DCI to grill 11 agency officials over Itare dam project
The Directorate of Criminal Investigations (DCI) is today scheduled to record statements from 11 current and former officials of the Rift Valley Water Works Development Agency over the stalled multi-billion-shilling Itare dam project.
The officials will be grilled over payment of Sh19 billion for the projected in Nakuru county.
DCI boss George Kinoti, through Nephat Marufu, wrote to the agency’s CEO Hosea Wendot directing him to ensure the officials honour the summons. Most of those asked to appear before the DCI served between 2012 and 2015 as board members.
The grilling comes a week after Water and Irrigation Cabinet secretary Simon Chelugui also appeared before the DCI to shed light on the stalled project in which taxpayers are said to have lost billions of shillings.

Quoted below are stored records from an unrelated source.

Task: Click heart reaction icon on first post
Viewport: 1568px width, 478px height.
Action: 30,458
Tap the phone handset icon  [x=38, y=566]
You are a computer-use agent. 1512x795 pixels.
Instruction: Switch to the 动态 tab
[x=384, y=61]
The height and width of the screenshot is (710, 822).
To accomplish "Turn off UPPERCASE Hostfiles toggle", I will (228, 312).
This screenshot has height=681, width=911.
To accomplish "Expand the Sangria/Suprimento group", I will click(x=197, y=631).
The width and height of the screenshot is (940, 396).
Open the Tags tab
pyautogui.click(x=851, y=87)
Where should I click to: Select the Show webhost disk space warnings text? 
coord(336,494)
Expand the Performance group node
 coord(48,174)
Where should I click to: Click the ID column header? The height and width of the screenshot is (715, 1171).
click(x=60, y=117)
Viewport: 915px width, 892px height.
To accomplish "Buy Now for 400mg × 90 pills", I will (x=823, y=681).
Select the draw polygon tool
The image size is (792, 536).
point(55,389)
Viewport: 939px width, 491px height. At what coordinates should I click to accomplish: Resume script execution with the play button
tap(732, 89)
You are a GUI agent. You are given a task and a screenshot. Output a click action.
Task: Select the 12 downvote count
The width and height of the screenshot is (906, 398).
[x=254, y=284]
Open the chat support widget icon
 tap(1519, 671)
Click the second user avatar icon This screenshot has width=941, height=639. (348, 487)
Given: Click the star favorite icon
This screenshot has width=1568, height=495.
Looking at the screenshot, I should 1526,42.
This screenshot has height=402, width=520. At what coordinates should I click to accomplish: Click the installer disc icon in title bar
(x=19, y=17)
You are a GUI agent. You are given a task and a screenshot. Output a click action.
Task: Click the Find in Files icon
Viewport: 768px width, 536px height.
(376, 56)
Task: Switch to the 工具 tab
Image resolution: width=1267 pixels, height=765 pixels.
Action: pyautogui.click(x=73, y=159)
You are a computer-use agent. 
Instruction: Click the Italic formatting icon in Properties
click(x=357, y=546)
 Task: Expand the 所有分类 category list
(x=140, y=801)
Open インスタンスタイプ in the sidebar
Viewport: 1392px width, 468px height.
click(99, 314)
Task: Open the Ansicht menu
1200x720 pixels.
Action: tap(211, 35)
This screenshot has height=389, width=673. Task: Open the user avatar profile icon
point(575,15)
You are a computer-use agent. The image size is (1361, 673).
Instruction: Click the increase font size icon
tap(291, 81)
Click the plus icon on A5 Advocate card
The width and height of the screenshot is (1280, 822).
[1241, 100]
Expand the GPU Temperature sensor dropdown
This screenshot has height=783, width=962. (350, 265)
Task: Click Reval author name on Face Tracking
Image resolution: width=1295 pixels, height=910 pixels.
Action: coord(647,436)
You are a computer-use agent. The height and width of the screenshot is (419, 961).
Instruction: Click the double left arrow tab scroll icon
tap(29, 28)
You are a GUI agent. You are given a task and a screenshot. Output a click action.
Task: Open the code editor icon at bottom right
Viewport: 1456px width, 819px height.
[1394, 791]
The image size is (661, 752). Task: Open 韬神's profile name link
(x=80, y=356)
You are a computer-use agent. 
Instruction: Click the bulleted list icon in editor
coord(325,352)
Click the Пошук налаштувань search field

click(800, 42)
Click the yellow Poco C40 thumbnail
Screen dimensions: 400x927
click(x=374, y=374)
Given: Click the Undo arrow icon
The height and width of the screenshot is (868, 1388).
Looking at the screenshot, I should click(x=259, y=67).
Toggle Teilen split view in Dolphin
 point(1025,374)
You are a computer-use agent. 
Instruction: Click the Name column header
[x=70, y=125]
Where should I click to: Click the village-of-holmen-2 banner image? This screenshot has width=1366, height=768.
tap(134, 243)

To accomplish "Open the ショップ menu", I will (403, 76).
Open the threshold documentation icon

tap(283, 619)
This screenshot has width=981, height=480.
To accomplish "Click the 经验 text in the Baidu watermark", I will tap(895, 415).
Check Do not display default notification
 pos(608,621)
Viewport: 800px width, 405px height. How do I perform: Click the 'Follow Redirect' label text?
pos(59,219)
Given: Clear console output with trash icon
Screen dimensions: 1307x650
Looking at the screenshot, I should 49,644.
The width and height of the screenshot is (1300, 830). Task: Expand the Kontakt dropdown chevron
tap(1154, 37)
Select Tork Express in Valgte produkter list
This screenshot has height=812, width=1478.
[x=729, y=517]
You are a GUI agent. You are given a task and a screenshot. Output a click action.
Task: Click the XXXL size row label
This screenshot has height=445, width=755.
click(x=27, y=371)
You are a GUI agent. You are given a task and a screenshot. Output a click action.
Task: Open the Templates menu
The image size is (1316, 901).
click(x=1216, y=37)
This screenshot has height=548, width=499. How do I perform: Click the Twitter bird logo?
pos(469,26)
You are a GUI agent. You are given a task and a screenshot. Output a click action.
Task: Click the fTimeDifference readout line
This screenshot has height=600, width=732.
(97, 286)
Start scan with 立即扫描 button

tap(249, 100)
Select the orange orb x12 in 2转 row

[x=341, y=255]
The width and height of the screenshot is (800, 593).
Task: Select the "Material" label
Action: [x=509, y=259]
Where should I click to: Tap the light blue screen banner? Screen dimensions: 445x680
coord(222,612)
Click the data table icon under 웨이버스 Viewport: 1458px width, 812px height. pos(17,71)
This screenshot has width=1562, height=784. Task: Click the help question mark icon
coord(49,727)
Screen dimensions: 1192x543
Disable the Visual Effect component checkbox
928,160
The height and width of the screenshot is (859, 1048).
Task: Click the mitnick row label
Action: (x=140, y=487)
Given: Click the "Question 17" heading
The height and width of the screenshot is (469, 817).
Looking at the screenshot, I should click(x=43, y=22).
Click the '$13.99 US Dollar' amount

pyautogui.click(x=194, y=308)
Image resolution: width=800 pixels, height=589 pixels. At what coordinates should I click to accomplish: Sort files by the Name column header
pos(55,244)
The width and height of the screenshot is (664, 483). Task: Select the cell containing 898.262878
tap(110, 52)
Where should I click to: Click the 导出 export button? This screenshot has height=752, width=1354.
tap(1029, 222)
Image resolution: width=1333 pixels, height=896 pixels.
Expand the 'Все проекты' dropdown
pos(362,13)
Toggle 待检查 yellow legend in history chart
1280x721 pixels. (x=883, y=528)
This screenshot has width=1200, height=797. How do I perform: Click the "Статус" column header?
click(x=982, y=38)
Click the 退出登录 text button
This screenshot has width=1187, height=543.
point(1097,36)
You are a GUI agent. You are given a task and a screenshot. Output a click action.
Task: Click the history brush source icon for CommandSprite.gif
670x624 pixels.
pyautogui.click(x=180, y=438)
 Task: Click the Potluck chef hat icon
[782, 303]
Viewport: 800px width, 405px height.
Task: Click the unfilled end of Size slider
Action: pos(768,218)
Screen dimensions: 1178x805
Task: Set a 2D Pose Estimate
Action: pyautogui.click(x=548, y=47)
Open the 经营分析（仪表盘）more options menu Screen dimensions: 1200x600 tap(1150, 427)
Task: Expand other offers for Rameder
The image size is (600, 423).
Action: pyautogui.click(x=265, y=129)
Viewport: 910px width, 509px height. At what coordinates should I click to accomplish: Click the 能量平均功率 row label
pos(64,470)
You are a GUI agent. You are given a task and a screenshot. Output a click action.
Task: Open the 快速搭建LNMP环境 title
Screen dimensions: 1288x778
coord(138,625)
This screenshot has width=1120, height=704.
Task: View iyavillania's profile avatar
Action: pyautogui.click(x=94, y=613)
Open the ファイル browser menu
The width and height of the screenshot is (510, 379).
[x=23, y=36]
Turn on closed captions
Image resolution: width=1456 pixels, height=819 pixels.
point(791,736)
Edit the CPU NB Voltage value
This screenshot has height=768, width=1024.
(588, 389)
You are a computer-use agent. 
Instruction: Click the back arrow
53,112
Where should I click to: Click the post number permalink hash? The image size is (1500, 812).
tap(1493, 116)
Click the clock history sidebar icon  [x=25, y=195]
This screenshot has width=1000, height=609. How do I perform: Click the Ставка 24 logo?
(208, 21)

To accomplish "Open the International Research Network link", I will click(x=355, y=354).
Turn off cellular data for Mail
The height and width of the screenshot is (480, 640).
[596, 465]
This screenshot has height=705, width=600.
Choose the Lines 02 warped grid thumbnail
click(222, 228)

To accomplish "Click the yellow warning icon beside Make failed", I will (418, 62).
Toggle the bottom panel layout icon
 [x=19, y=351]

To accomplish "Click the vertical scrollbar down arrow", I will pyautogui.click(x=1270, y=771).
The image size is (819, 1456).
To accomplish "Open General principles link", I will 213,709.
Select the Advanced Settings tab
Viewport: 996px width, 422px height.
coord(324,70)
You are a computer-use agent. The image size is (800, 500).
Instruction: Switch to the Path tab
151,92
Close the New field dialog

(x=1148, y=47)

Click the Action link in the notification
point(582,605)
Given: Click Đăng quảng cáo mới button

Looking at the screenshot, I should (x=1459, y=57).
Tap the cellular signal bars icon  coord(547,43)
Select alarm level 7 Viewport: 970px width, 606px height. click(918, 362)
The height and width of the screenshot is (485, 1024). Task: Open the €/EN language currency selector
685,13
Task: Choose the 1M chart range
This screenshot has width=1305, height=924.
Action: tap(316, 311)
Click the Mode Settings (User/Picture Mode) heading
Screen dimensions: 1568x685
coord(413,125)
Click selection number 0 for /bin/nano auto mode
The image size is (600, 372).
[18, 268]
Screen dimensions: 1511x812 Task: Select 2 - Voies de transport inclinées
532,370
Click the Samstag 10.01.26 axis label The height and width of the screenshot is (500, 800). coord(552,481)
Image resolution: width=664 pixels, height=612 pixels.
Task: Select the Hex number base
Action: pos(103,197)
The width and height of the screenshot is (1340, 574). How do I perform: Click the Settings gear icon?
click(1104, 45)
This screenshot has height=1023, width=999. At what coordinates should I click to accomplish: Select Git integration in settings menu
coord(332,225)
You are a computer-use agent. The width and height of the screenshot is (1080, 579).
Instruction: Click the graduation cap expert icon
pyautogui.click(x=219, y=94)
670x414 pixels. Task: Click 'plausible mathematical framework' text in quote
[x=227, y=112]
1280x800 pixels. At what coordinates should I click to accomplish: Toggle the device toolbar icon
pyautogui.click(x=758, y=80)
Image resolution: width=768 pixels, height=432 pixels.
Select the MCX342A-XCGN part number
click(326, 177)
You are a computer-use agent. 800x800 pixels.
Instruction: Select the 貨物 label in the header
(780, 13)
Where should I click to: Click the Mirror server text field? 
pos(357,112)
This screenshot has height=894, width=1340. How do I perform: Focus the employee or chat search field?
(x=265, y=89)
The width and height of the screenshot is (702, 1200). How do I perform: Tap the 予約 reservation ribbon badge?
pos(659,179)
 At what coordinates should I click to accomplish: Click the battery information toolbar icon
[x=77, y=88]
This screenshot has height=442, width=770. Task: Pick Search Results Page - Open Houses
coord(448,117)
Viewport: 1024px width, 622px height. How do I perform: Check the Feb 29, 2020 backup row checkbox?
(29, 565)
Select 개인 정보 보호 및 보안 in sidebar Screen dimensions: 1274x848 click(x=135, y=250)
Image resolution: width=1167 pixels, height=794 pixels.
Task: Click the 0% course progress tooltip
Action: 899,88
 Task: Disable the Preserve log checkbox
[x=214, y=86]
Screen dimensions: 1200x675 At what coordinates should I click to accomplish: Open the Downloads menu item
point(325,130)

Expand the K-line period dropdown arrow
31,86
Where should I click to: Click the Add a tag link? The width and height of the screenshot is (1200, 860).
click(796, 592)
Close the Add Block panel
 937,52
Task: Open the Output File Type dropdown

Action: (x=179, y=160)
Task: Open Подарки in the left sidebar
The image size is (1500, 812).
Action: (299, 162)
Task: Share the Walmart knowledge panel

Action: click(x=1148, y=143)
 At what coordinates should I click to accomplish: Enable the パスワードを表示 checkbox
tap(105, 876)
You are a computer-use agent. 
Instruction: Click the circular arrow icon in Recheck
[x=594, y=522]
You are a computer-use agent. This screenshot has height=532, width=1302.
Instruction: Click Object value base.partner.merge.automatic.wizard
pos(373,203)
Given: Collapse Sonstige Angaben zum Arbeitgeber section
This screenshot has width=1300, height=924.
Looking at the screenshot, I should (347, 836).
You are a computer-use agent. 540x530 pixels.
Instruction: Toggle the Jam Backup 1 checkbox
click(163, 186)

“Further to our previous correspondence...dated 4th December, 2019 on the above matter (probe on Itare dam), we would like to summon the under listed persons for interview and statement recording on 16th December 2019,” reads the letter dated December 9.
The officials set to record statements are Chesaina Bartonjo, Lydia Maskonde, David Kinuthia, Nemuel Machuki, Ewoi Lochon, Christine Ndoigo, Samuel Kaaleng, Julius Lamaoni, Eng Kyengo, Barack Amolo and Yatich David. Maskonde is the daughter of former Cabinet Minister, the late William ole Ntimama.
People Daily also learned that a Principal secretary has been summoned to appear before detectives over the same project this week.
The tender to construct Itare Dam was awarded to Italian firm CMC Di Ravenna in 2017, with the project expected to be complete in four years.
But the construction stalled for months after the contractor filed for bankruptcy last year, despite the fact that about Sh11.5 billion has been paid with nothing to show for the money. About Sh8.9 billion was reportedly paid after Chelugui took over the ministry from Mwangi Kiunjuri, who is currently the Devolution Cabinet secretary.
The project, whose construction began in April 2017, has also faced challenges ranging from compensation, flawed procurement processes besides being mired in a number of court cases.
The dam was projected to benefit close to a million people in Kuresoi, Molo and Rongai areas of Nakuru county.
The development comes amid reports that the Italian firm wants to wind up its operations in Kenya.
The case is similar to those of multi-billion-shilling Arror and Kimwarer dams saga for which suspended Treasury CS Henry Rotich, his PS Kamau Thugge and top Kerio Valley Development Authority (KVDA) managers have been prosecuted.
As in Itare, taxpayers are said to have lost Sh21 billion in Arror and Kimwarer projects paid to the same Italian company with nothing to show.
In July, Chelugui appeared before the Parliamentary Natural Resources Committee and assured that the government would continue with construction of the Itare Dam.
He said if the Italian firm was not cleared to operate, it would search for a new contractor or sub-contract another firm to complete it, but maintain CMC Di Ravenna as the main contractor.
“We have told them to sub-contract the works but retain themselves as the main contractor. We have prepared a document that will be presented to the Cabinet for approval,” the CS said.
He said the decision was reached after the struggling Italian firm agreed to go ahead with sub-contracting only if it is allowed more time to sort out its financial challenges.
Chelugui also said the ministry could not handle the matter unilaterally, adding that they had to consult the Treasury and the lender. “If we take drastic steps, we may lose the loan and it is not easy to source for another lender,” he added.